I’m not going to paraphrase or copy and paste the multiple paragraphs Martin spends describing his day-to-day life in the mountains but TLDR: the guy really is working hard. Sure, we’re all more than a little frustrated at how slow going The Winds of Winter‘s progress has been, but Martin is clearly giving it his all and it hasn’t been easy, especially since the pandemic began.
“Since [March], weeks and months go by when I never leave the cabin, or see another human being except whoever is on duty that week,” he writes. “I lose track of what day it is, what week it is, what month it is. The time seems to [be going] by very fast. It is now August, and I don’t know what happened to July. But it is good for the writing.”
Martin’s post grows even more contemplative as he considers that having a social life and getting writing done have always been mutually exclusive for him, that his first two years in New Mexico, 1979 to 1981, were both incredibly lonely and incredibly productive (he worked on Windhaven and Shadow Twin, wrote all of Fevre Dream and completed several short stories during that time.)
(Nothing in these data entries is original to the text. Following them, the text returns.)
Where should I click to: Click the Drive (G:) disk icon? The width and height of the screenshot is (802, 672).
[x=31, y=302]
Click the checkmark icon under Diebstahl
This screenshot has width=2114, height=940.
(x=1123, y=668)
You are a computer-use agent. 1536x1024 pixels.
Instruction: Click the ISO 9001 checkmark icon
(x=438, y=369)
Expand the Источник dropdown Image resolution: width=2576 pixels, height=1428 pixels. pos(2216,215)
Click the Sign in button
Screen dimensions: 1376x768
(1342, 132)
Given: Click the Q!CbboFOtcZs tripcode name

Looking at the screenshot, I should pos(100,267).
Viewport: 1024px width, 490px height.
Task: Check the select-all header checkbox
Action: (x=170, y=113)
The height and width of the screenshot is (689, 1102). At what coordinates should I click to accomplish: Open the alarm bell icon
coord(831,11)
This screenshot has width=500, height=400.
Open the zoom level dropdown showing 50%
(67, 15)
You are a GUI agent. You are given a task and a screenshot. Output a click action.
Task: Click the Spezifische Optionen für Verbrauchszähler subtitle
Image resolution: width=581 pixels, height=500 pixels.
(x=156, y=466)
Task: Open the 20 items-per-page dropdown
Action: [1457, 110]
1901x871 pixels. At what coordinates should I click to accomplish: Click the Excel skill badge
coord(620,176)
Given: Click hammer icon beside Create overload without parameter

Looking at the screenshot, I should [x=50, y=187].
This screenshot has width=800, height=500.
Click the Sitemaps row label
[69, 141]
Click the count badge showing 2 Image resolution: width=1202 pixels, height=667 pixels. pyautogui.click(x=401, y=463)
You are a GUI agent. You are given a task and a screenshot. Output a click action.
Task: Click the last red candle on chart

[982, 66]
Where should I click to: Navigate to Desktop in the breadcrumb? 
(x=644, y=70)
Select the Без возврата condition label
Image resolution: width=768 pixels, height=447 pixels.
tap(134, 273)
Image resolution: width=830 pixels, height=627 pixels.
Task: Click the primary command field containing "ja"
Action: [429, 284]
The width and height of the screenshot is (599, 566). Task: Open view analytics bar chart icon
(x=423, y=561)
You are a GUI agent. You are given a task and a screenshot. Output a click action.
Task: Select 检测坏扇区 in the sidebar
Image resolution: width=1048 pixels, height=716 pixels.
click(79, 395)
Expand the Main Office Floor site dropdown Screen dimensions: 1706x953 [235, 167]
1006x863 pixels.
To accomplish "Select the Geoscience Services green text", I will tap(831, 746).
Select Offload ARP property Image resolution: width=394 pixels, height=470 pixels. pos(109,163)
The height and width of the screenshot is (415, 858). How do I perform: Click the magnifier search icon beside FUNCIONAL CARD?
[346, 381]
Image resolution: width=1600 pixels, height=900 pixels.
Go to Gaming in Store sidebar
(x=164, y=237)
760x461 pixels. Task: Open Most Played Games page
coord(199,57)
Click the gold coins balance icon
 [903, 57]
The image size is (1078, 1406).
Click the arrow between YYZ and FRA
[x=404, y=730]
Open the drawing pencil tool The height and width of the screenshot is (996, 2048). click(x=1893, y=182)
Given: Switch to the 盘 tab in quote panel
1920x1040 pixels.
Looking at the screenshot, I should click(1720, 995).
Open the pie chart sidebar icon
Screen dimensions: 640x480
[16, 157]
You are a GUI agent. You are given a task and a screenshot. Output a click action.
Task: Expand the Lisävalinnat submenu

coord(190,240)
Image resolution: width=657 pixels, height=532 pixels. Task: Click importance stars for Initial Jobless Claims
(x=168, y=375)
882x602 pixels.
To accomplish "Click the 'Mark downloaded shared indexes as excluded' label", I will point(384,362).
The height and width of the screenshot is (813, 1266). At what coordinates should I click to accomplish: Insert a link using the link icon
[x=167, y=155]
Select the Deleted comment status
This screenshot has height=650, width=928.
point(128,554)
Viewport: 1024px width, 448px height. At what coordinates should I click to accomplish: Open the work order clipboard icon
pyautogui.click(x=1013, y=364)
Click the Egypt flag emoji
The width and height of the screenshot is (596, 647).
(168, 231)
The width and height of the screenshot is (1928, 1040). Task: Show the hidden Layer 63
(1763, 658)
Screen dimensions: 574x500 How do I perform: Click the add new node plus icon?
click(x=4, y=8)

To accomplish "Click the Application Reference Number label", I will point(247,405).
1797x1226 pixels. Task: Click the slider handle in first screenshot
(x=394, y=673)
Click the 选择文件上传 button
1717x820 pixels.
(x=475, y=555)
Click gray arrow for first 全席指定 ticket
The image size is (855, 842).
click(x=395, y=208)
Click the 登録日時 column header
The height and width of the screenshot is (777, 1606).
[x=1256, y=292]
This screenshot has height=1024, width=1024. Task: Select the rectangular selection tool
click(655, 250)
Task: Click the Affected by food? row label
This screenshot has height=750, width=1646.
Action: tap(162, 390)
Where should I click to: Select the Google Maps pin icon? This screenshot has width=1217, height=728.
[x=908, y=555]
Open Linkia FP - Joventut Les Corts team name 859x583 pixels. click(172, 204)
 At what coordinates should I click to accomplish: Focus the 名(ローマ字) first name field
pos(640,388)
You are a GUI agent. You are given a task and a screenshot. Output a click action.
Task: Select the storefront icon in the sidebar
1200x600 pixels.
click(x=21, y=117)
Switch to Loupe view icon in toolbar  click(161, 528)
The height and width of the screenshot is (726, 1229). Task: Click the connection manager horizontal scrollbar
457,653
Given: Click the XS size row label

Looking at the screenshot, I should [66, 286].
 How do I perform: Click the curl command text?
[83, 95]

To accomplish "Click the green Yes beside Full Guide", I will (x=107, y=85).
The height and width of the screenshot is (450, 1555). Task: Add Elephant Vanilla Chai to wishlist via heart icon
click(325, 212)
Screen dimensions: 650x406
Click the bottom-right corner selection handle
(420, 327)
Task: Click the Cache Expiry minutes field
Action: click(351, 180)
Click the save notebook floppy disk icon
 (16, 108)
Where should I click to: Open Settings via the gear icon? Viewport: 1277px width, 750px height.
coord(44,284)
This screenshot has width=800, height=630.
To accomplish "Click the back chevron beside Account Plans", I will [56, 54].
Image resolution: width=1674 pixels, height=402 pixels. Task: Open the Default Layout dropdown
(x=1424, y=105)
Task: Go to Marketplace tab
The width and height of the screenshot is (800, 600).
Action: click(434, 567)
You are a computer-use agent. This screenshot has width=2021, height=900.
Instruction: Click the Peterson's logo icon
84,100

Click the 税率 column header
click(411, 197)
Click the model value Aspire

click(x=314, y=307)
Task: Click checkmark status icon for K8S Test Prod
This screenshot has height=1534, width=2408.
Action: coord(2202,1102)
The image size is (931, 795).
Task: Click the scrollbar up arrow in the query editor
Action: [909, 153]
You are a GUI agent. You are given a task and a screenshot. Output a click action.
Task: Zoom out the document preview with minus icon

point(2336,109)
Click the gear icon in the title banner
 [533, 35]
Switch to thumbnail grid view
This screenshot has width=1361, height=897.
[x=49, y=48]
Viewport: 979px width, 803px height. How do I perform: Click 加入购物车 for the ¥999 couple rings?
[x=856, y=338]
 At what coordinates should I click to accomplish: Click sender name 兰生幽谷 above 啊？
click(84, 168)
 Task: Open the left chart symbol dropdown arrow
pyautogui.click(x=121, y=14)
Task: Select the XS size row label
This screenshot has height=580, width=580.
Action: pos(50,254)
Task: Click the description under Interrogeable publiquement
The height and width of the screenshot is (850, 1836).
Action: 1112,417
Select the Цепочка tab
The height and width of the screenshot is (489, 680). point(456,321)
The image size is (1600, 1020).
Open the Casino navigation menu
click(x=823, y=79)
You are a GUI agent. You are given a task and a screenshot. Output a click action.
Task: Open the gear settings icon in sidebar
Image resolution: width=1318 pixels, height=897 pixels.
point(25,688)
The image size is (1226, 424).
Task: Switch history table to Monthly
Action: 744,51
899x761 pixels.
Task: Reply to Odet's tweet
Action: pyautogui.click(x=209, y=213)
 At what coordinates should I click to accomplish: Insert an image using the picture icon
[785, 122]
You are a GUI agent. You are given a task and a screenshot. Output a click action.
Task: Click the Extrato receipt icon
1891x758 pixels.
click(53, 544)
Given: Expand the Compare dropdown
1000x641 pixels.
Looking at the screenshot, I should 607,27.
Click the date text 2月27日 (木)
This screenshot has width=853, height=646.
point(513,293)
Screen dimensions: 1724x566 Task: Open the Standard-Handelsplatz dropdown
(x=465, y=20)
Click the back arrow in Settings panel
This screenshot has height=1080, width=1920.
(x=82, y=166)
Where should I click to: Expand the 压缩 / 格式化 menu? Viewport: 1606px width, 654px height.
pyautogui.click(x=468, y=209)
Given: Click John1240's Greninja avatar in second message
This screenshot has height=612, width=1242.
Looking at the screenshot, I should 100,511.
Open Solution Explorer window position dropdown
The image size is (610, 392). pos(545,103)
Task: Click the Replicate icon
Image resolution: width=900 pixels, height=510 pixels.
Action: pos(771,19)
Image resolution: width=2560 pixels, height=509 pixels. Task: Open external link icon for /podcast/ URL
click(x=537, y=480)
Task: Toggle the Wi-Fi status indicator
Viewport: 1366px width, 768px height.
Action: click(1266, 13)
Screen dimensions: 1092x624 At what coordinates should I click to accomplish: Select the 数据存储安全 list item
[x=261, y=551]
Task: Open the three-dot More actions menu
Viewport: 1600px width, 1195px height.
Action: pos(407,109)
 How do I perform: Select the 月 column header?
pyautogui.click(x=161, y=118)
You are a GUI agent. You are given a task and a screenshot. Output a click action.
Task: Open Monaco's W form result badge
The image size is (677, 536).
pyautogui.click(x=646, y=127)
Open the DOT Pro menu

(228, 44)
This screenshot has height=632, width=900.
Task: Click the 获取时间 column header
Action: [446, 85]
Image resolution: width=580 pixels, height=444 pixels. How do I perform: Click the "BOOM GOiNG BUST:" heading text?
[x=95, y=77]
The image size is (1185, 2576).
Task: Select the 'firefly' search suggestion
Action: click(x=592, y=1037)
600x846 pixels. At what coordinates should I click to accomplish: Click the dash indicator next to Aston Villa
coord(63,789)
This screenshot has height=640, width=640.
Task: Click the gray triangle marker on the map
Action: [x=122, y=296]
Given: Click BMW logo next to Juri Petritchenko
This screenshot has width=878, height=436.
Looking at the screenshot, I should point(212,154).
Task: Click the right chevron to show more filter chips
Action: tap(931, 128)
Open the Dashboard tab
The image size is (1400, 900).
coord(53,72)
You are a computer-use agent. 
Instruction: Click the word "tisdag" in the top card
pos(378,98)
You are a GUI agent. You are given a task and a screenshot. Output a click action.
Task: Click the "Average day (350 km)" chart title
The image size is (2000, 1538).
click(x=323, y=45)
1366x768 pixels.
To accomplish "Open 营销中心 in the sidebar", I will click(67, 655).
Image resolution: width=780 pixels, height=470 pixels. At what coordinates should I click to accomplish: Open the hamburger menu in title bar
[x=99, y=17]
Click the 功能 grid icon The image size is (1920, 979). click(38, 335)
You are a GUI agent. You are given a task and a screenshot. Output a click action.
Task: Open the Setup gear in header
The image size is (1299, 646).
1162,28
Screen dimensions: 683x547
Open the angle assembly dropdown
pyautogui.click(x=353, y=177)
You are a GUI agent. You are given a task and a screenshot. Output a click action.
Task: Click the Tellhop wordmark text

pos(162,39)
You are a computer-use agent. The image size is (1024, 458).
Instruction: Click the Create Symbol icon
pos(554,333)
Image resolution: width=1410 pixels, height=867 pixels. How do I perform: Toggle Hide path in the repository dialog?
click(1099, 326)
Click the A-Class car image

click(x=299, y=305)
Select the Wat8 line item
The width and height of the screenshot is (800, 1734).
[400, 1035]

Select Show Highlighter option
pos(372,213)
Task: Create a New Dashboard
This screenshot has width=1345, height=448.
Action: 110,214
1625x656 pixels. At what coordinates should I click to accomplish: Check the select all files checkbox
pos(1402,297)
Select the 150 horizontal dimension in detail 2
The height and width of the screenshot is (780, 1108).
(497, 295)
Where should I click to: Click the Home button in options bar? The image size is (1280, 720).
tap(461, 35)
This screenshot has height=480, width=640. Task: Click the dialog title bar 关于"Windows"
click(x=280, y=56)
“I wonder if it is the same for other writers? Or is it just me?” he writes. “I wonder if I will ever figure out the secret of having a life and writing a book at the very same time. I certainly have not figured it out to date. For the nonce, it is what it is. My life is at home, on hold, and I am spending the days in Westeros with my pals Mel and Sam and Vic and Ty. And that girl with no name, over there in Braavos.”